Strength, Courage, & Peace
Donnajane
Hi, i’m in a similar situation but it’s my wife that has the dementia. She is constantly asking the same questions but I realize it’s not her fault and she’s not doing it to aggravate me. We also work out at the gym 5-6 days a week. Her neurologist says exercise is the only think that all MD’s agree works to help slow the progression. My MIL lived with us for 18 years before she passed from dementia/Alzheimer’s so I know what our future is like and it scares me. This is a great site to look for answers or suggestions on treatments, coping, etc. welcome
I am new to this site as well and so far I have learned a lot and taken some helpful advice. It is my husband who has Dementia and he is getting a CT scan soon to compare to a previous scan. This way doctors can see the progression of the disease. It is scary to watch our loved ones going deeper into themselves, changing almost day to day with this disease. His meds are maxed out for Dementia and I have heard from his doctor that Alzheimer’s meds do help with Dementia. And so the diagnosis from the CT scan might be what he needs to start taking the meds for Alzheimer’s. Some great advice is to take “one day at a time.” Stay in the present and try not to project about the future as that will make your burden heavier than what you are carrying now. I find that keeping in touch with others in the same situation brings me comfort and I know I am not alone.

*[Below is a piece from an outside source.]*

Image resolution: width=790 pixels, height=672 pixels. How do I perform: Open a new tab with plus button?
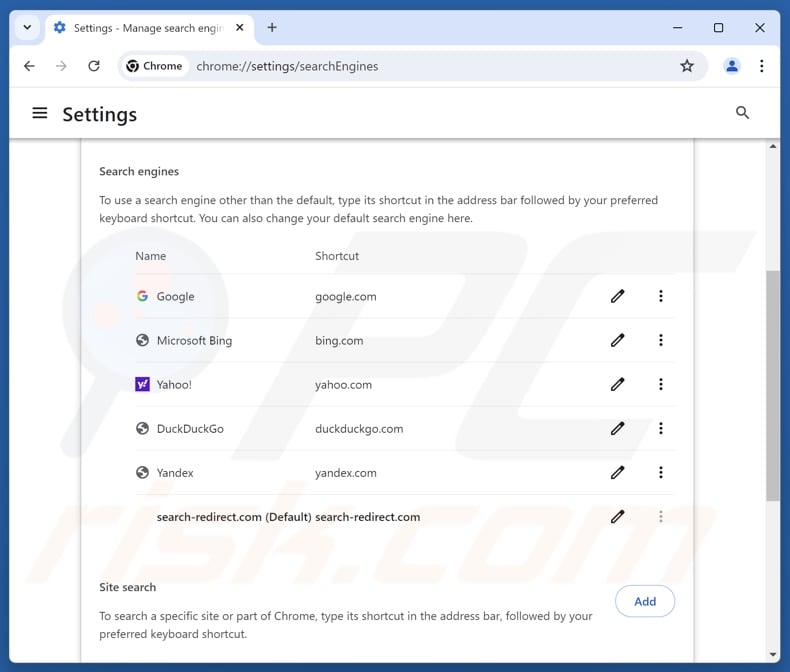coord(272,28)
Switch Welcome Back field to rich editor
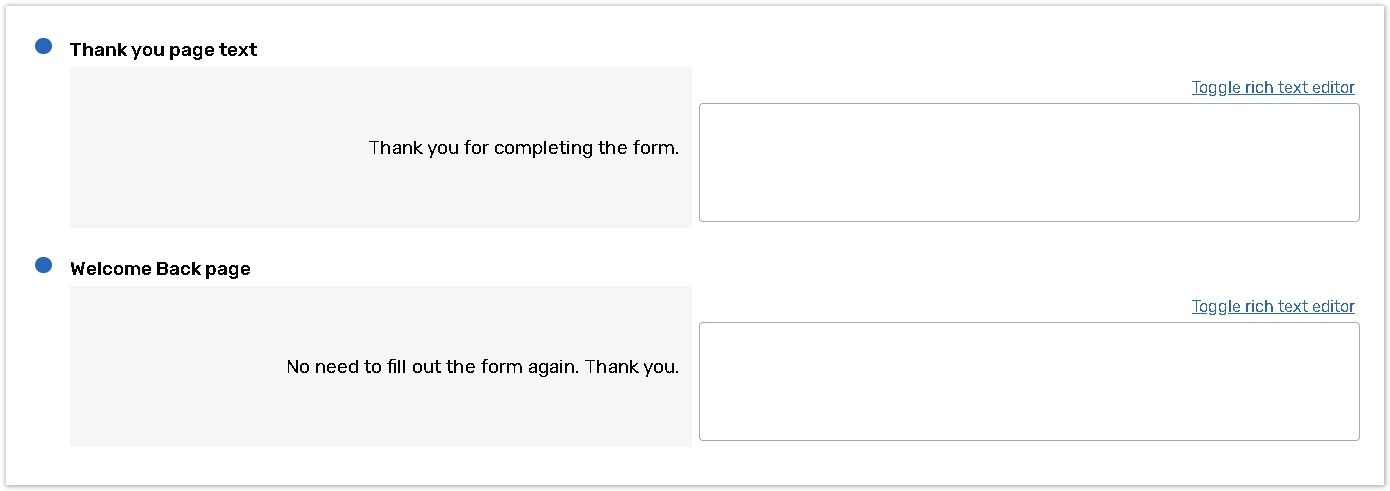This screenshot has width=1390, height=491. pyautogui.click(x=1272, y=307)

Prayers for you and your wife, and welcome to our group.
Hi Janet7
My wife has tried mutiple drugs for MCI/Dementia but the side effects were very bad and not worth it to her. She decided to stop the drugs and I agreed with her.
So far, the only thing that has helped her is exercising. She is on a treadmill for about 90-120 minutes a day and we just started with a personal trainer too. I was surprised that the personal trainer is cheaper than the cost of the drugs ( with NO side effects other than tired muscles). To me, the cost doesn’t matter as long as i keep my wife around a little longer.